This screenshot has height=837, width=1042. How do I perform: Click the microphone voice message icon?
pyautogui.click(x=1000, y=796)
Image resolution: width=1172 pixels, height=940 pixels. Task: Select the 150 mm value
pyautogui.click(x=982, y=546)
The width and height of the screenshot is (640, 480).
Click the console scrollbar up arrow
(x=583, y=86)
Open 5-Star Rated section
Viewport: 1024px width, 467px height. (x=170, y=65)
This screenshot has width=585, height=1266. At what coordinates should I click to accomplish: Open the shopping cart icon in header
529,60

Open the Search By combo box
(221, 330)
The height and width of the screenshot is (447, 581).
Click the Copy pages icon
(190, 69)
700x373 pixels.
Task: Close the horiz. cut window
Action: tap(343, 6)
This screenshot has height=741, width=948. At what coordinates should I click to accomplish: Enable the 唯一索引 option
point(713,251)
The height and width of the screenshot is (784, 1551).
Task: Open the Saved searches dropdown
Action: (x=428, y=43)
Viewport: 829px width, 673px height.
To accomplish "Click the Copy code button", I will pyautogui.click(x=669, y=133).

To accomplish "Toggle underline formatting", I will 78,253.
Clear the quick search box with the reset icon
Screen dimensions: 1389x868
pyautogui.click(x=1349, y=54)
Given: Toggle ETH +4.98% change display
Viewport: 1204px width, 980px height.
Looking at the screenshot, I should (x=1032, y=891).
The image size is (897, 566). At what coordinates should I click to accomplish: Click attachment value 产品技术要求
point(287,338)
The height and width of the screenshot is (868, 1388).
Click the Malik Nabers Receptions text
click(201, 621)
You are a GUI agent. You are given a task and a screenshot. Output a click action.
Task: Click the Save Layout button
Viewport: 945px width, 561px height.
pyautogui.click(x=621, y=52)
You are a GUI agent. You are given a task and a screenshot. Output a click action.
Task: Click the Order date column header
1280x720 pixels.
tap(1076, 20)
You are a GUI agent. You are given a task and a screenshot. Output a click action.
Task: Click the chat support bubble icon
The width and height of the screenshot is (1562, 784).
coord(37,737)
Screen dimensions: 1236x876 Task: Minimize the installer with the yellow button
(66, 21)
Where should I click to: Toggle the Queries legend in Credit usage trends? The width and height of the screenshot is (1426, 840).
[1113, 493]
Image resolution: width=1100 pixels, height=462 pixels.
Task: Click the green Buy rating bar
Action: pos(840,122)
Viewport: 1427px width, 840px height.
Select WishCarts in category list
----------------
*Instructions for the task*: Please give back only the lines starting with the one that contains "Task: Click the chat support bubble icon" and ending with the last line of the listing, retyped exactly.

*Answer to this task*:
Task: Click the chat support bubble icon
The width and height of the screenshot is (1562, 784).
coord(37,737)
Screen dimensions: 1236x876 Task: Minimize the installer with the yellow button
(66, 21)
Where should I click to: Toggle the Queries legend in Credit usage trends? The width and height of the screenshot is (1426, 840).
[1113, 493]
Image resolution: width=1100 pixels, height=462 pixels.
Task: Click the green Buy rating bar
Action: pos(840,122)
Viewport: 1427px width, 840px height.
Select WishCarts in category list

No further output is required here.